A mia madre

Oggi è il nostro compleanno! Tu soffierai su settanta candeline con la leggiadrìa, il coraggio e la curiosità di una ragazza che ha attraversato più di mezzo secolo di storia. Io, come un buon soldatino, sto raggiungendo l’ultimo obiettivo assegnato, completando un cammino incredibile, pazzesco, in salita, ai confini della vita.

Ma il mio cammino è stato il tuo cammino, la mia forza è stata la tua; ci abbiamo messo tutto l’impegno di cui siamo capaci. Noi due, donne-guerriere. Ti sei presa un pezzo del mio tumore e l’hai fatto tuo, come se anche tu fossi finita nel target di un gruppo di cellule impazzite che un bel giorno decidono che sono lì per ucciderti.

Realizzi il rischio che corri solo quando ci sei dentro, quando la malattia ti fa sprofondare in abissi indescrivibili, che solo chi ci arriva può capire. Nel nostro caso, sei sprofondata anche tu con me in quegli abissi fatti di silenzio, dolori midollari e articolari, effetti del cortisone che ti gonfia come una mongolfiera e ti toglie il fiato, afte in bocca, sensazioni improvvise di freddo, tanto freddo dentro, alternate a vampate di calore che neanche nel deserto del Sahara si raggiungono picchi così alti. Nausea.

Hai voluto vedere l’effetto che fa, ti sei buttata a capofitto nei miei abissi, non ti sei limitata a dare solo una sbirciatina, no, li hai voluti praticare, sentire, respirare. Io lo so – l’ho sempre saputo perchè ti conosco e so che donna sei – ma è stato meraviglioso riconoscere quegli abissi nei tuoi silenzi, nei tuoi sorrisi, nei tentativi di alleggerire momenti davvero pesanti. Hai avuto paura, così come l’ho avuta io, ma nonostante ciò hai reagito, combattuto, sperato, pregato, ogni giorno di questo interminabile anno che ha lasciato le nostre vite un po’ ammaccate e noi due un po’ stanche ma sempre in piedi, dritte, a testa alta e con lo sguardo avanti, a ciò che sarà. Forse, parlare di futuro non ha senso, non lo ha più dopo la tempesta che abbiamo navigato indossando la cerata gialla dei marinai più esperti: ora c’è una dimensione del tempo diversa, tutta proiettata al presente ma non per questo meno intensa, vera, profonda, affascinante. Vivere e respirare ogni istante della giornata, considerare ogni giorno come un dono e l’esserci come un’opzione che Gesù vuole ancora concederci: abbiamo imparato anche questo nei dodici mesi fatti di viaggi a Firenze, prelievi del sangue, difese immunitarie da tenere su, sedute di chemioterapia, visite con l’oncologa, le attese, le storie degli altri malati, la burocrazia, gli acquisti in farmacia di tutto ciò che serve a far sembrare la chemio sopportabile e la parrucca una cosa normale.
- - - - -
CONSEGNA DELL'ESERCIZIO — Riprendi la lettera alla madre subito dopo la sua ultima frase e portala avanti.

DATI FORNITI —
- - - - -
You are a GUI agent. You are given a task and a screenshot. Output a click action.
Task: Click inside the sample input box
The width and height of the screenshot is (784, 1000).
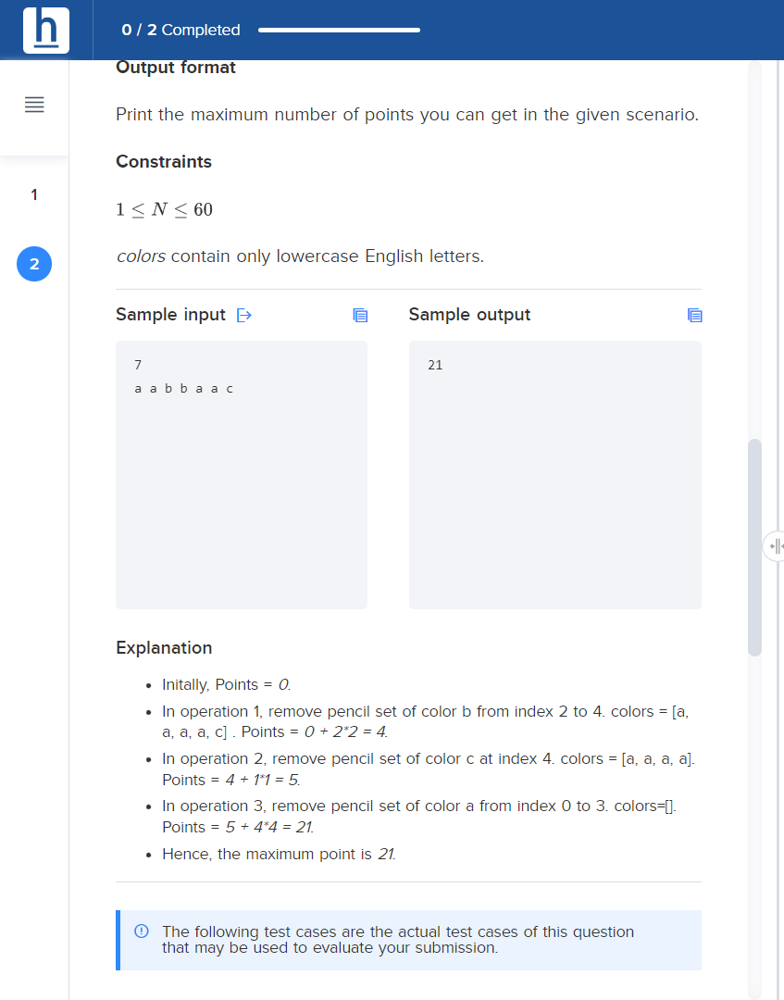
- - - - -
RISPOSTA SCRITTA —
Per me è stato tutto sopportabile anche perchè ci sei stata tu coi tuoi manicaretti quando non avevo fame, o le tue razioni calcolate nel piatto e punto, quando di fame ne avevo troppa per effetto del maledetto cortisone. E’ stato così quando ho perso il sonno e i capelli, quando il mio corpo si è trasformato e io non ho potuto farci niente, se non decidere che non mi sarei lasciata plasmare, condizionare dalla malattia, ma che avrei reagito con tutta la forza che ho dentro, di cui sono capace.

E allora, tra mille cose condivise, abbiamo cominciato a camminare, raccontandoci. Abbiamo macinato chilometri su chilometri tuffandoci nel grigio e nel buio dell’inverno; abbiamo ammirato estasiate il miracolo della primavera e della vita che rinasce in ogni piccolo-grande elemento della natura; abbiamo salutato l’estate e sfidato l’afa, ‘rapite’ dalla meraviglia dei campi dorati di grano e da tramonti rosso-fuoco, spettacoli mozzafiato tutti per noi.

Il nostro tragitto quotidiano (6,5 chilometri) è diventato la nostra palestra con una tabella di marcia rigorosissima. Passo dopo passo, avanti anche quando mi facevano male da morire i muscoli, i miei piedi erano intorpiditi dagli effetti collaterali della chemio e i miei passi rallentati. Insieme, abbiamo camminato dentro le nostre vite riscoprendone la bellezza sconvolgente.

Non potrò mai dimenticare l’espressione del tuo volto quando ti lasciavo per l’ora e mezzo di chemio e quando tornavo nella sala d’attesa: stavi leggendo una rivista ma non era vero; i tuoi pensieri erano nella camera della chemio, accanto a me che me ne stavo attaccata a una macchina mentre un liquido prima rosso, poi bianco, mi ha attraversato in lungo e in largo le vene facendo quello che doveva fare. Ricordo le tue conversazioni con altre donne senza capelli e col viso trasfigurato dal cortisone, il tuo incoraggiamento a loro mentre dentro di te eri spaventata da racconti di due, tre, quattro recidive.

Abbiamo tenuto il fiato sospeso per gli esami di controllo – la famigerata Tac con mezzo di contrasto – e siamo esplose in una gioia incontenibile quando i medici hanno sorriso e certificato che nel mio corpo non c’è più nulla di quello che dodici mesi prima, aveva invaso la parte più intima di una donna, quella della maternità e della femminilità.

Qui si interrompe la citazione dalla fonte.